The story starts with Alan Gross, a government contractor working for the United States Agency for International Development (USAID), who was arrested in Cuba in 2009 while delivering technical supplies to the Jewish community of Havana. He was sentenced to 15 years in prison for this “crime against the state.” After five years of imprisonment, Alan Gross was released. In a recent interview with the Jewish Telegraphic Agency, he linked his release in part to the grassroots efforts in the Jewish community and concluded: “My redemption from Cuba is a story of activism.”
The bottle cap bracelet is part of this story. In prison, Alan Gross made bracelets like this one by manipulating bottle caps and tying them together. He gave them to visitors who had permission to see him.

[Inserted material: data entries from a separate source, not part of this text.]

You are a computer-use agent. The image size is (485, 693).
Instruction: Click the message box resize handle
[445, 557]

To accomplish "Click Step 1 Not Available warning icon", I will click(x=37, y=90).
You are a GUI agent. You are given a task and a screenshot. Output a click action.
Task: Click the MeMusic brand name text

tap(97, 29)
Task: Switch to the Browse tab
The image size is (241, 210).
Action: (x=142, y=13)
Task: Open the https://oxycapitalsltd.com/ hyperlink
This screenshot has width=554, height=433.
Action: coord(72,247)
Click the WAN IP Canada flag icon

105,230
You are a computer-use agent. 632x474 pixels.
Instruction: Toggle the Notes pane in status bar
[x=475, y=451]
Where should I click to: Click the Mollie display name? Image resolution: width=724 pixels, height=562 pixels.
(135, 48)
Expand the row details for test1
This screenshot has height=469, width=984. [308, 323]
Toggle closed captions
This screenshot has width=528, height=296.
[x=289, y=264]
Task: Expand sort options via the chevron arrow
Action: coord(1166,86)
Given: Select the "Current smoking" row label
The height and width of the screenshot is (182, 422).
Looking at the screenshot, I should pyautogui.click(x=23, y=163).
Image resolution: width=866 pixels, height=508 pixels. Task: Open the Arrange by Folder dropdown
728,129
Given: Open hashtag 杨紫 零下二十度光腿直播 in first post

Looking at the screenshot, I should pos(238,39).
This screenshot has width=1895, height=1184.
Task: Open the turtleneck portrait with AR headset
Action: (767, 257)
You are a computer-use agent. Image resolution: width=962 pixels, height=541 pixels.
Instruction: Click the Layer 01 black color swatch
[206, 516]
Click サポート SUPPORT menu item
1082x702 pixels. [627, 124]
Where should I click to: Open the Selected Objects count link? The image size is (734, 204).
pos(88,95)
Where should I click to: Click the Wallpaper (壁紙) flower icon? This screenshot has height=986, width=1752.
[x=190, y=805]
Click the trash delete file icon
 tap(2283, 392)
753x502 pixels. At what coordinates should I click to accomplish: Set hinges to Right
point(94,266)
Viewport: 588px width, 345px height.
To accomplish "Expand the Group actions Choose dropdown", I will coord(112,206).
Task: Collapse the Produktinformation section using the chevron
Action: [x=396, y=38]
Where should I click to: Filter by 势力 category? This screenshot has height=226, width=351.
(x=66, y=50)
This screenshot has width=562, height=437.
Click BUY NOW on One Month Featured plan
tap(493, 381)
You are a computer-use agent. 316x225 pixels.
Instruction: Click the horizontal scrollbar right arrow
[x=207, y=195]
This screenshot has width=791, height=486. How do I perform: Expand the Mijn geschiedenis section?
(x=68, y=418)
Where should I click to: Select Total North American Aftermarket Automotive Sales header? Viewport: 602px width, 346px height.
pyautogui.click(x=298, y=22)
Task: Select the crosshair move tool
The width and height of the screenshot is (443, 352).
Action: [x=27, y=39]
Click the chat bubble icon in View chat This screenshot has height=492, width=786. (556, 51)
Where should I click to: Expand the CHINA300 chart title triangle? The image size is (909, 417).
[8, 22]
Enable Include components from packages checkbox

Among these few people was Bruce Pascal, a businessman from Washington and member of B’nai B’rith International. Pascal had been a frequent visitor to Cuba through his B’nai B’rith activities and established relationships with the Jewish community in Havana. Hearing about Gross’ imprisonment prompted him to see whether he could help in any way. “I realized pretty quickly that there probably weren't too many people in the Washington area that had the ability to fly on a moment's notice to Cuba because B'nai B'rith International had a special license. … I naively said to myself, maybe I could help. … I knew the players in Cuba,” he reported in an interview with JHSGW in 2015. Arranged by the Jewish community in Havana, Bruce Pascal met with Cuban officials to advocate on behalf of Gross. His prison visits, though, held importance on a very personal level, since he became friends with Alan Gross and served as a messenger between him and his family and friends in the U.S.
Another important story of communal activism occurred in D.C.: The Jewish Community Relations Council and the Interfaith Conference of Metropolitan Washington organized a weekly vigil in front of the Cuban Interests Section building (today’s Cuban Embassy). For three consecutive years, protesters gathered there under the leadership of Rabbi Arnold Saltzman, showing their support and concern for Alan Gross. The motto of the vigil was “Hineni,” which means “I am here” in Hebrew. This simple, but powerful statement is reflected in the silent message of the bracelet: By giving it to his visitors, Alan Gross made them a keepsake that can be read as “I was here,” caring for somebody.